Sommes-nous prêts si cela se reproduit ?
La mobilisation conjointe des services de Météo-France et de ceux de l'État, après deux années de réflexion, a abouti au lancement de la désormais bien connue carte de vigilance en 2001, communiqué au public et aux médias, avec ses 4 niveaux de vigilance, du vert au rouge. Le but était de pallier le manque d'information de la population sur les dangers météorologiques.
Désormais, ce n'est pas tant la valeur de la vitesse du vent qui compte, mais la couleur de la vigilance : parler de "vigilance rouge vent violent" sera plus frappant que d'évoquer des rafales à 150 km/h. Il s'agit d'un dispositif inédit d'anticipation des risques au niveau départemental, croisant des critères météo et leurs effets pour les territoires et les populations.
Au total, on estime que 79 départements auraient connu une vigilance rouge vent violent pendant le passage des tempêtes en 1999 si la vigilance météo avait existé à l'époque. Une vigilance rouge déclenchée ensuite pour d'autres tempêtes : Klaus en 2009, Xynthia en 2010 ou encore Ciaran en 2023.
Nous sommes désormais prêts si un tel scénario peu probable se reproduit : depuis la terrible tempête Xynthia, le paramètre vagues-submersion, qui avait déjà engendré des dégâts en 1999, est aussi couvert par la carte de vigilance.

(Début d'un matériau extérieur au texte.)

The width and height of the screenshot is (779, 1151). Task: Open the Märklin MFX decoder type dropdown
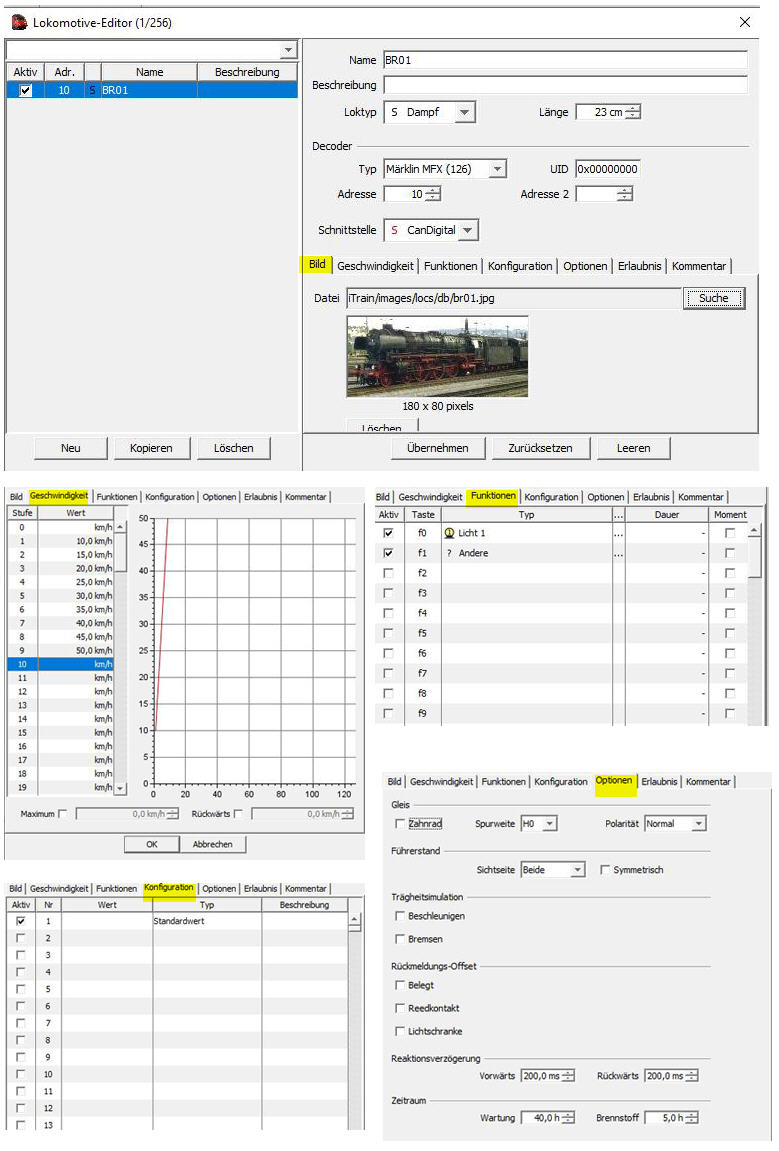click(x=497, y=170)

Reste à savoir si la génération à venir connaîtra aussi ses "tempêtes du siècle", et avec quelle intensité...
"Les tempêtes du siècle" : épisodes précédents
Décembre 1999, un zonal surpuissant et un Noël très agité (1/4)
Lothar, une bombe météorologique dévastatrice le 26 décembre 1999 (2/4)
Martin, une deuxième dépression jumelle historique le 27 décembre 1999 (3/4)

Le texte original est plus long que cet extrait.